Take every line containing "Identify" from the material and copy it.
##### EXERCISE INPUTS
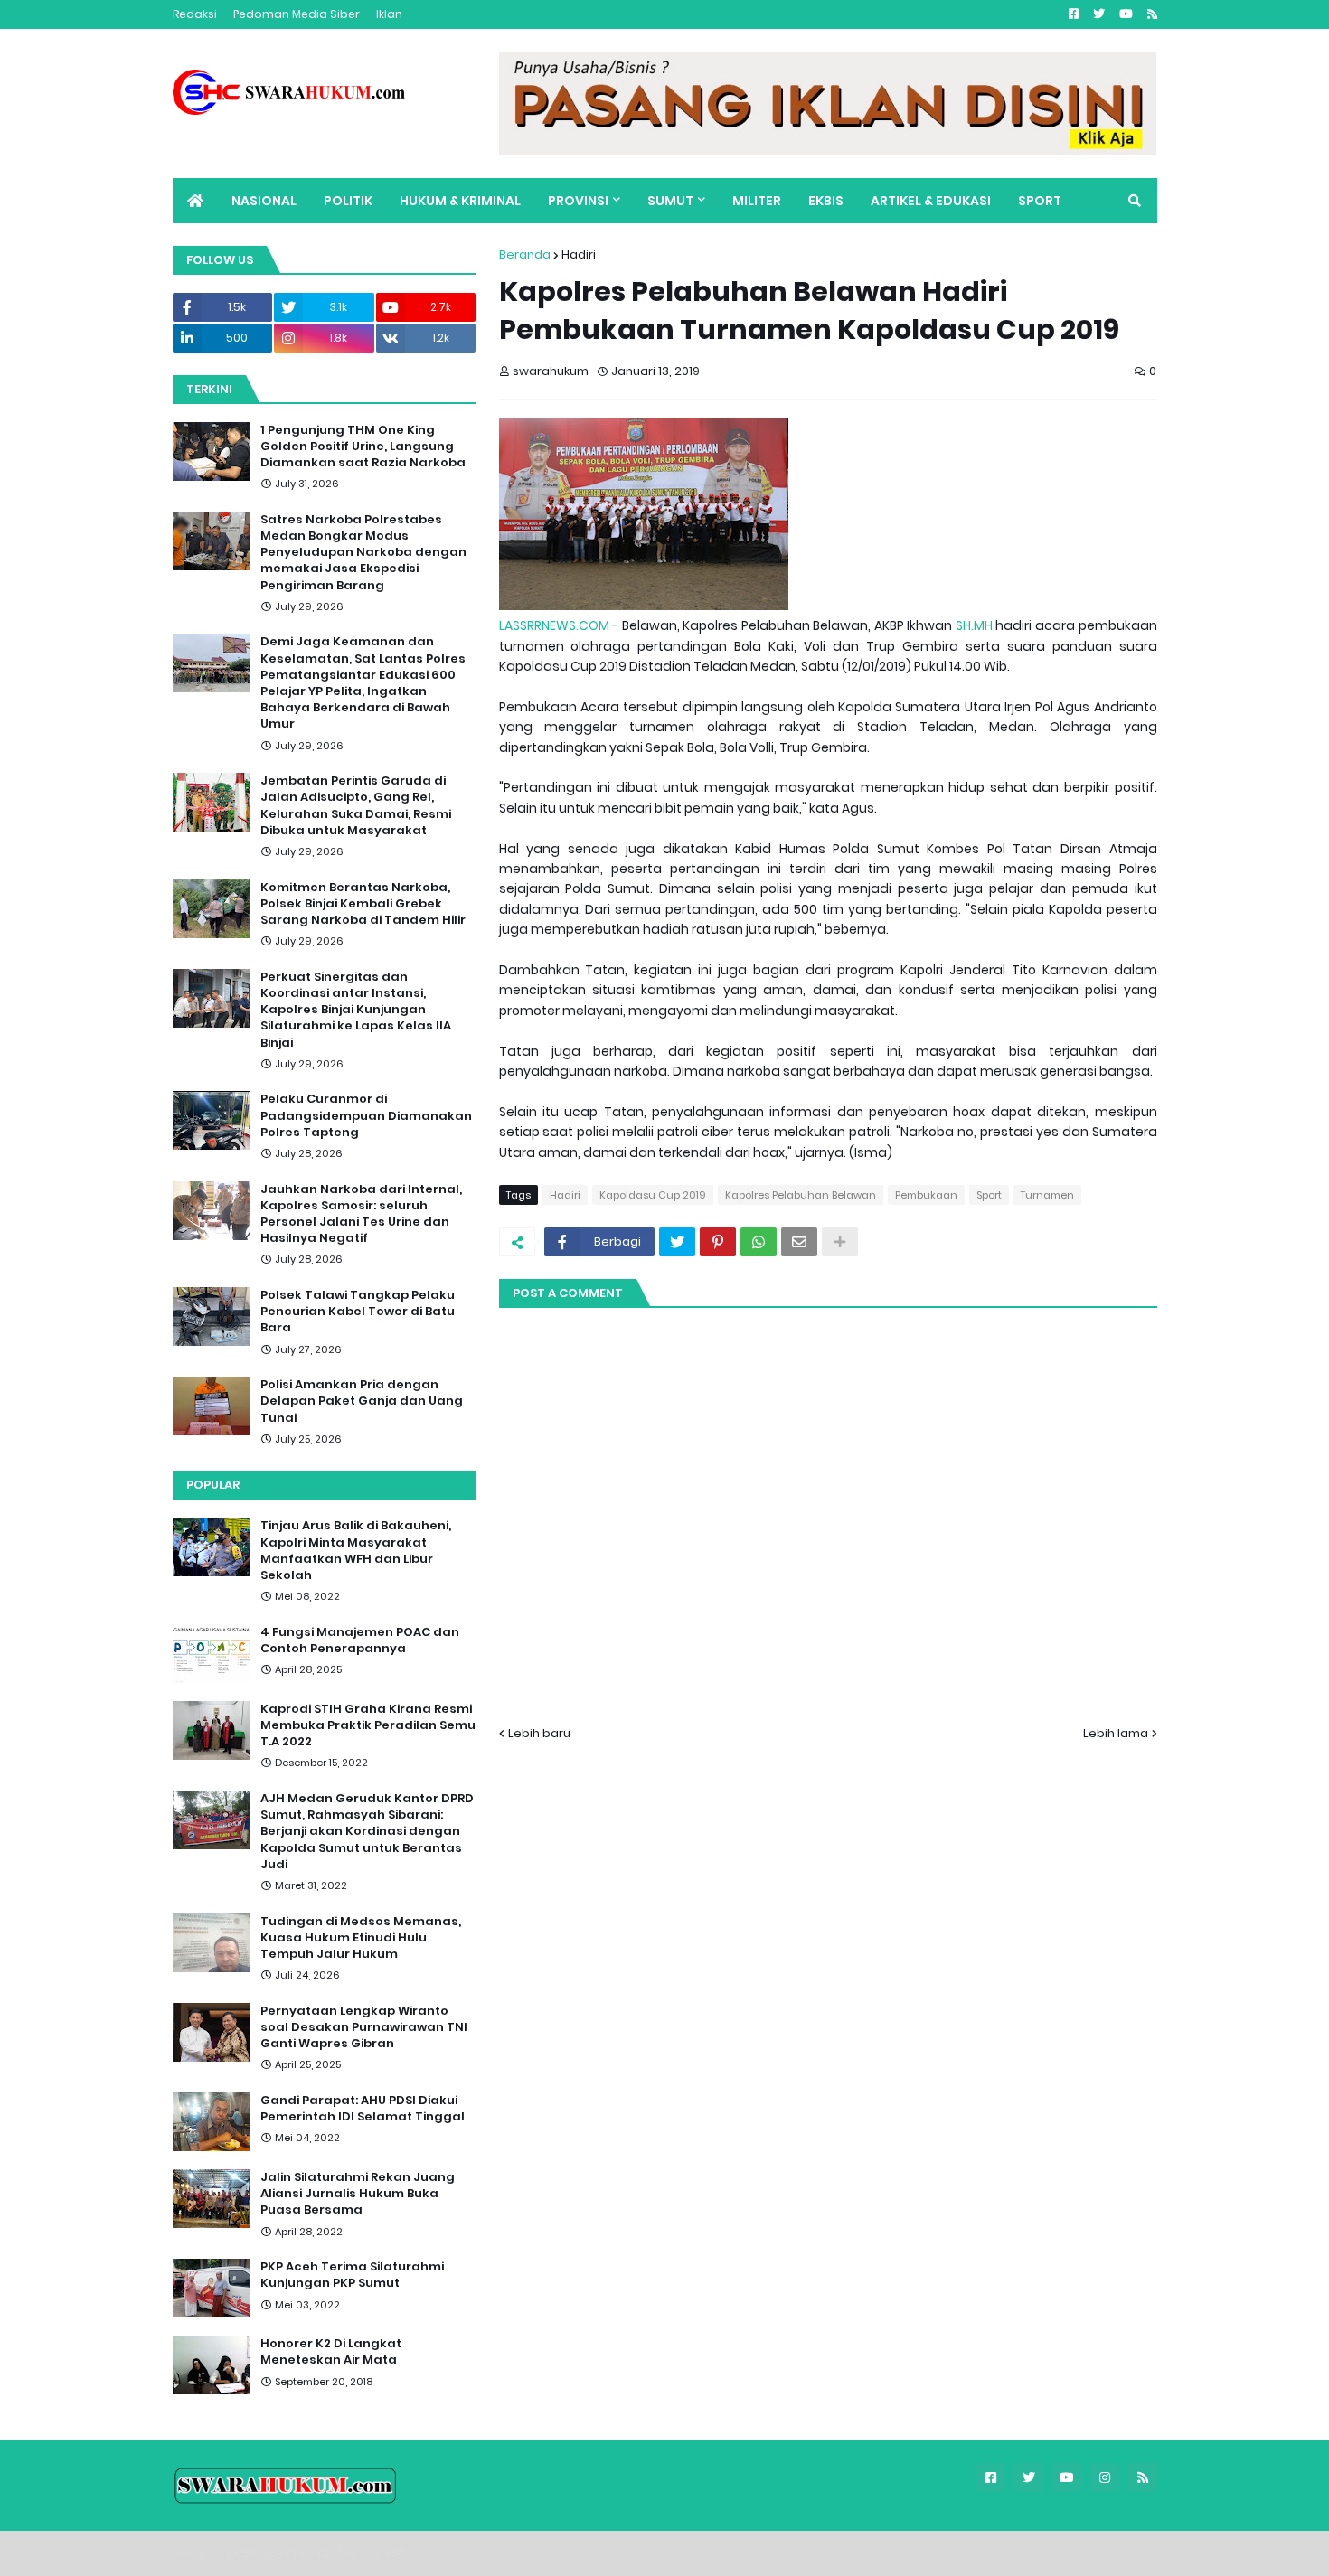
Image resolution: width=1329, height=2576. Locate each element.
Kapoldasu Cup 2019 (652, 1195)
##########
##### EXERCISE INPUTS
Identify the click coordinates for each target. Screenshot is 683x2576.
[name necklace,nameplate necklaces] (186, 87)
##########
##### EXERCISE INPUTS
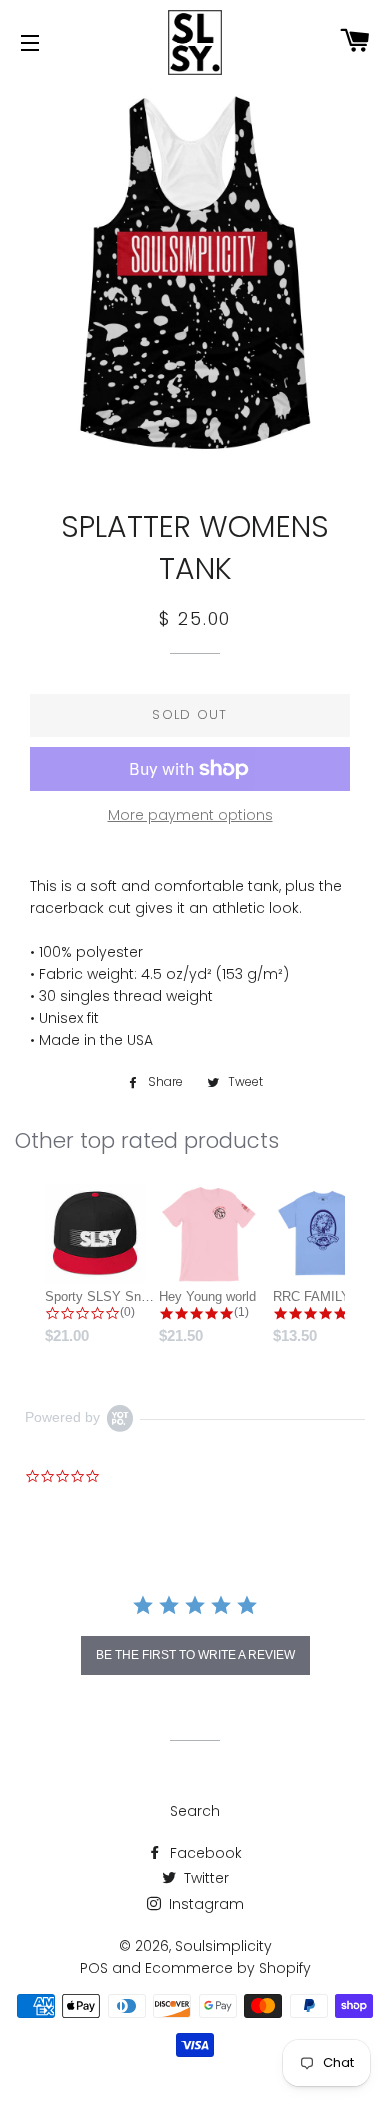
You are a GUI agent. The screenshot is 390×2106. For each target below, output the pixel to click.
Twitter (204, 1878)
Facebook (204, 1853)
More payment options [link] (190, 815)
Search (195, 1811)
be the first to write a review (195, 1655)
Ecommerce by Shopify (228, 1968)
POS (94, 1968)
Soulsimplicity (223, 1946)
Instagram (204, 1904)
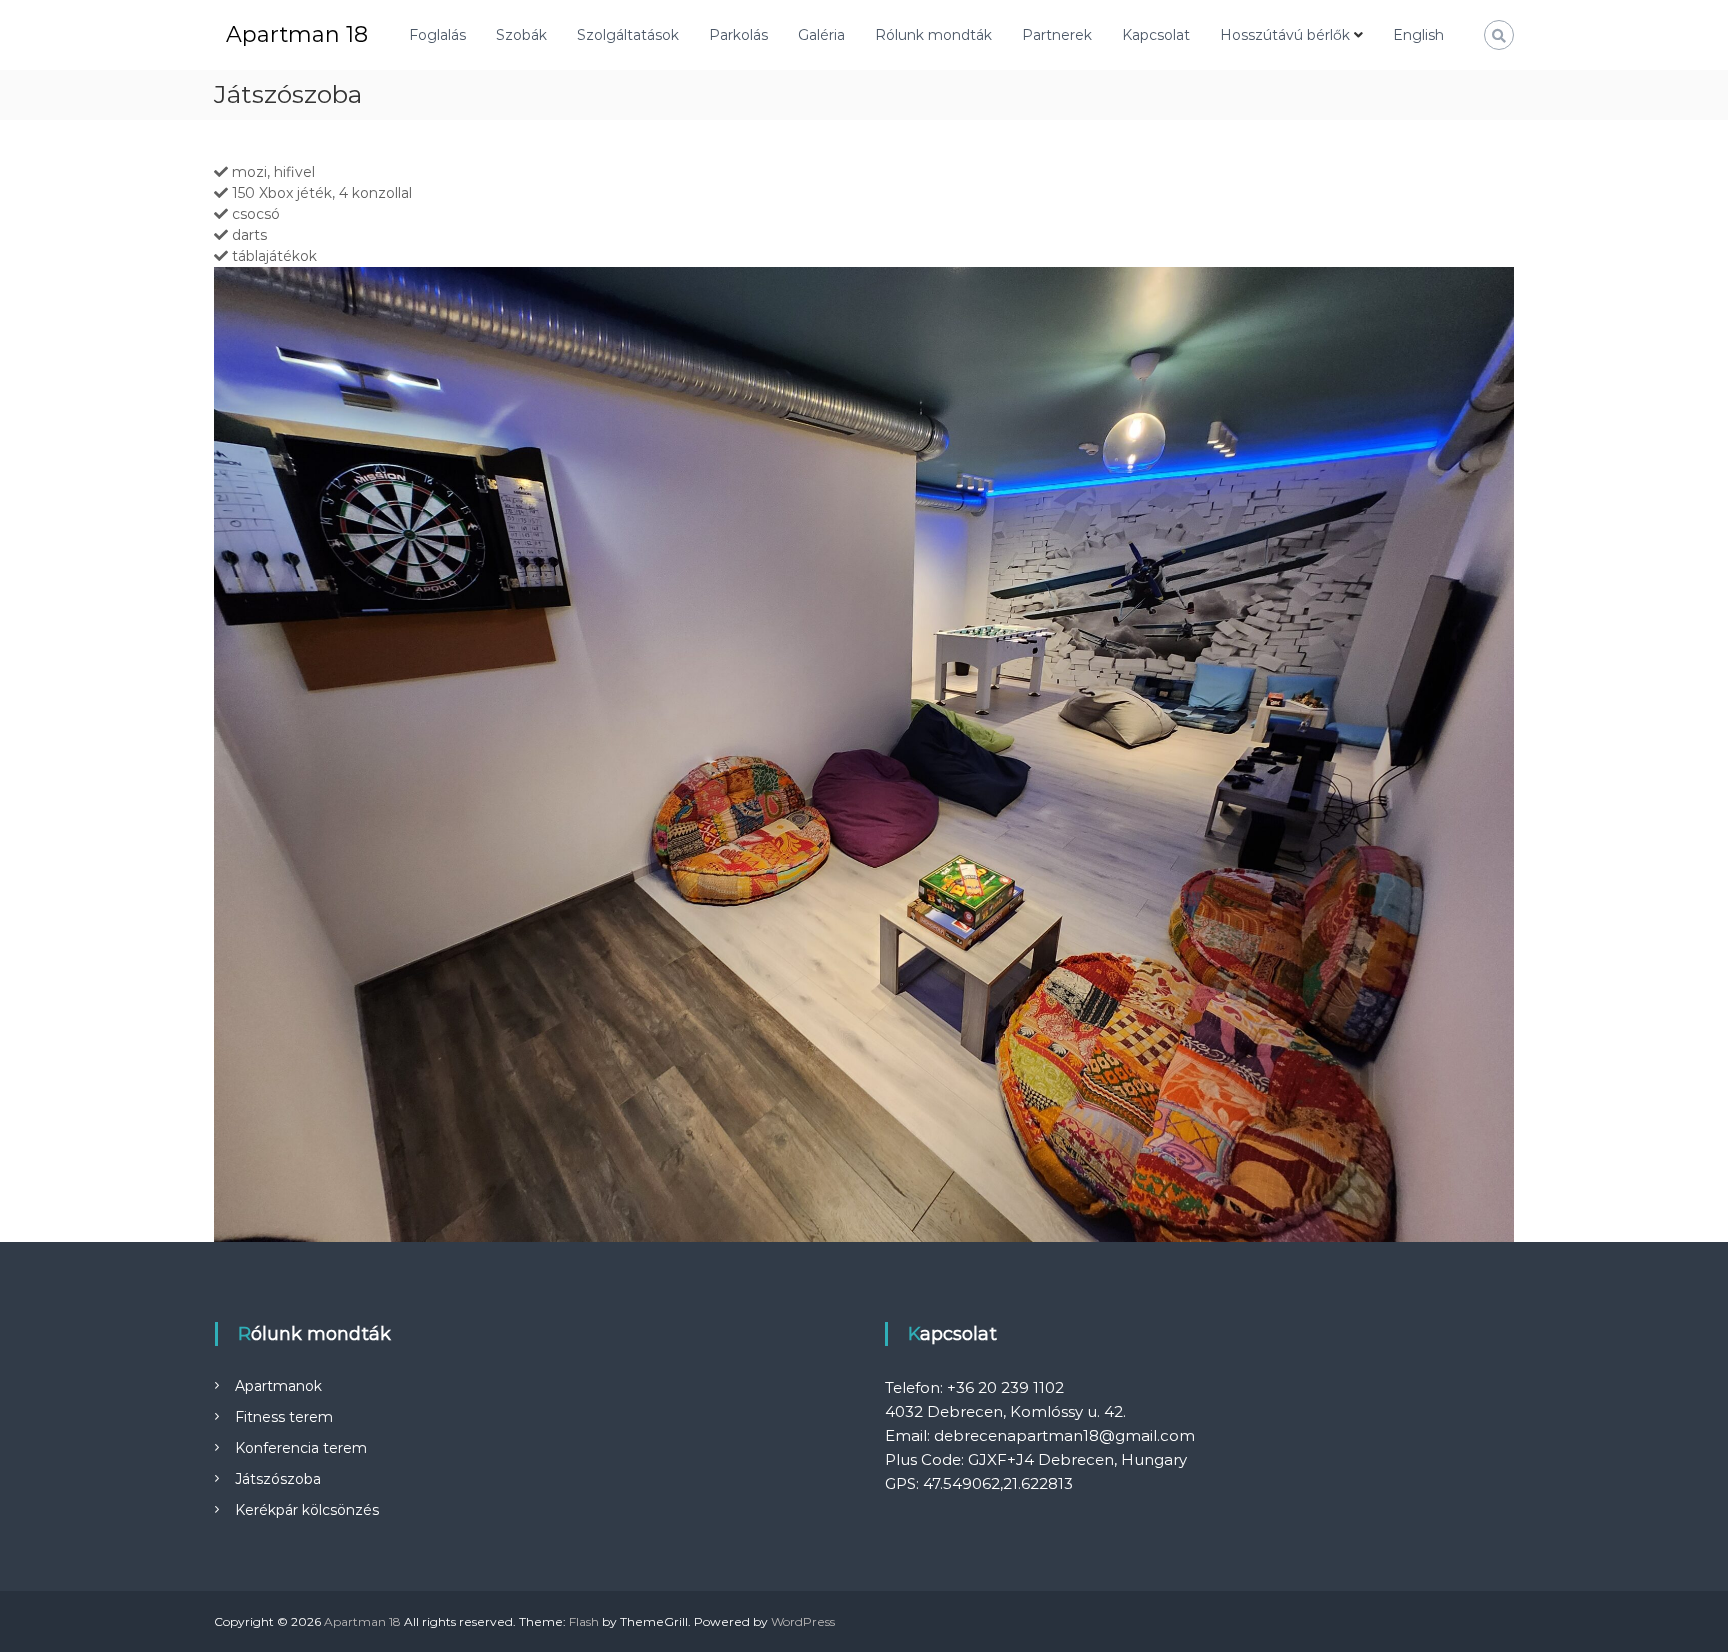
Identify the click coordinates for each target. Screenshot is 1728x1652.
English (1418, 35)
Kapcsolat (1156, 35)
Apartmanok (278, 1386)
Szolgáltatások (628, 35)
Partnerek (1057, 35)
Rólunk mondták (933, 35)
##########
■ **EXERCISE OUTPUT**
Identify the click coordinates for each target. Screenshot is 683x2576.
Identify the click coordinates for each target. Screenshot is 1728x1652.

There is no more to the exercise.